The Conservatives have previously pledged to make the sale of energy drinks illegal but canned the idea after pressure from backbenchers.
The Labour Party made the same announcement this week. Shadow health secretary Wes Streeting said that children are arriving at school “wired on the equivalent of three shots of espresso”.
I enjoy a strong black coffee, but this level of caffeine is not suitable for kids, let alone first thing in the morning.
Green or pink drinks in loud fluorescent cans have never really appealed to me, but I have tried an occasional sip. They may be sweet and tasty, but they leave me buzzing for hours.
When internet sensations Logan Paul and KSI released the Prime energy drink 18 months ago, there were stampedes in the shopping aisles.
Adults were pushed around and children as young as seven purchased the products.
Given the public demand for the products, it shouldn’t come as a surprise that these drinks are highly addictive and dangerous for both adults and children.
A diet of E numbers mixed with caffeine isn’t good for anybody, let alone our youngest and most impressionable.
TV chef and healthy-eating campaigner Jamie Oliver has backed the Labour plan, saying that kids are “coming to school having energy drinks for breakfast”.
“It is not healthy - we are talking three or four shots of espresso in one of these tins, loads of sugar”
He’s not wrong when he calls it “an absolute nightmare”.
We’ve come a long way from Oliver’s turkey twizzler moment in 2005, but these drinks are still in school bags across the nation.
They’re damaging our children’s bodies and minds. Nutrition expert Professor Amelia Lake told Iain Dale on LBC: “these drinks are associated with a range of physical health effects”, including headaches, rotting teeth and weight gain.

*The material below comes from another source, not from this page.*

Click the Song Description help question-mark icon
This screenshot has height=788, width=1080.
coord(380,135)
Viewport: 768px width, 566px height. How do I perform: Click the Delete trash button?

It’s important to recognise that most supermarkets have implemented a ban on the sale of these drinks to under-sixteens.
But, according to the British Medical Journal, a third of children in the UK consume energy drinks every week. That number needs to come down.
In such a health-conscious world, I’ve got no idea why energy drinks are still on the shelves.
Children should get their energy from running around the playground, not from a can of chemicals.